膝をつくほどの低い位置から片手で刀を抜き、逆袈裟斬りをするという剣術のセオリーから外れた太刀筋だったと言われています。
当時、刀の斬り合いを常とした新選組も、薩摩の示現流と居合の遣い手にはより一層注意を払っていました。
居合を使う彦斎も、佐幕派たちからは恐れられていたことでしょう。
宮部の死
しかし、1863(文久3)年8月18日、それまで力をもっていた尊攘派が、一気に勢力を失う大きな事態が発生しました。
尊攘派の主力だった長州藩が、京都から追放されたのです。
八月一八日の政変でした。
彦斎は、この時、京都を追われた長州派公家・三条実美らの警護のため、行動を共にします。
以後、彦斎は、長州藩士らと親しく交わっていくことになりました。
また、鼎蔵は京都に留まり、長州藩の復権に力を入れていきます。
しかし、1864(元治元)年、尊攘派志士たちが密儀を行っていた京都の池田屋が、新選組に襲撃されました。
池田屋事件といわれるこの騒動で、鼎蔵は、闘死してしまいます。
信頼を置く師であり同志の鼎蔵の死を嘆き悲しんだ彦斎は、鼎蔵の敵討ちをするため京都に上ります。
そして、ここで彦斎の名を天下に知らしめる大事件を起こすのです。
佐久間象山暗殺事件
京都に上った彦斎は、敵討ちの想いに燃えていました。
しかし、新選組屯所や新選組を指揮する会津藩本陣に斬りこんでも無駄死にをするだけです。
次の行動をどうするか悩む彦斎の前に、一人の人物が馬に乗って現れました。
それが、信州松代藩士で、天下に公武合体・開国論をもって名をはせた西洋学者・佐久間象山でした。

もとより、彦斎は、承山に遺恨はありません。
しかし、強硬な攘夷派の彦斎にとっては、日本を外国の脅威にさらす(と思われる)開国論者の首魁・象山は、排除すべき存在でした。
そこで、彦斎は、象山を白昼、斬殺しました。
象山にとっては、とばっちりともいえる事件ですが、この象山暗殺で彦斎は天下に名を知られる存在になっていきました。
同志たちの変節
このあと、時代は大きく変わっていきます。
彦斎は、長州藩士とともに戦い、奇兵隊の総帥にまで推挙されるほどでしたが、これを断り、肥後に帰ります。

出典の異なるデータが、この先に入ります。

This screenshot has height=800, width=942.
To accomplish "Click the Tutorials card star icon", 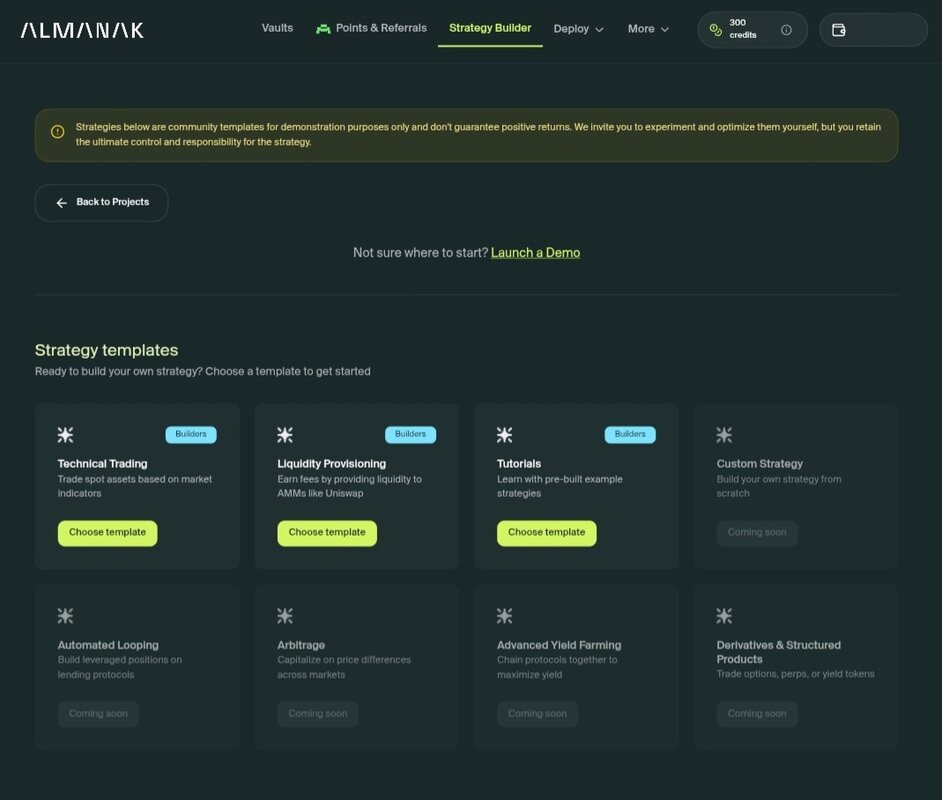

しかし、帰った肥後藩では佐幕派が権勢を誇っていて、彦斎は幽閉されます。
この件を境に、彦斎は激動の歴史とは一線を画していきます。
討幕派が勢いを増すなかで、肥後藩では長州や土佐などと親交のある彦斎を抜擢し、時流に乗ろうと図りますが、彦斎は一切の協力を断ります。
昨日の成功者も一晩で罪人となり、再びもてはやされるほど変遷の激しい時代でした。
その時に応じて、身を処すことができる人が器用だとするならば、彦斎は不器用だったのでしょう。
そして、時代は明治を迎えます。
この時、彦斎は、かつての攘夷派の同志たちが、次々と変節し、開国政策に舵を切っていくのを非難します。
かつては正しいと信じた攘夷が否定されていくことが、彦際には耐えられなかったのでしょう。
攘夷が誤りであったなら、そのために命を散らしていった鼎蔵ら同志は無駄死にだったのか、という想いもあったのでしょう。
しかし、この言動が、彦斎に悲劇をもたらすのです。
処刑
単に頭の古い人間が、開国派に宗旨変えしたことを非難しても、なんの脅威にもなりません。
しかし、彦斎は違いました。
だれもが、自分が象山の二の舞となることを恐れました。
そこで、長州藩出身で明治政府の幹部だった広沢真臣が暗殺される事件が発生します。
明治政府は、この事件の犯人を彦斎と決めつけ、彦斎を捕縛しました。
この事件への彦斎の関与はなかったという見方が優勢ですが、明治政府はこの事件を機に彦斎を始末しようとしたのです。

彦斎は処刑の前に辞世の句で、
君がため、死ぬる骸に 草むさば、赤き心の 花やさくらん
などの3首が伝わっています。
幕末の世に人斬りと恐れられ、明治維新とは一線を画しつつ、己の信条である攘夷の想いを捨てられぬ彦斎の想い。
それは、明治の世になり、不殺を貫きながら、髷を結い、武士の姿を変えない「るろうに剣心」の主人公・緋村剣心として、現代に語り継がれているのかも知れません。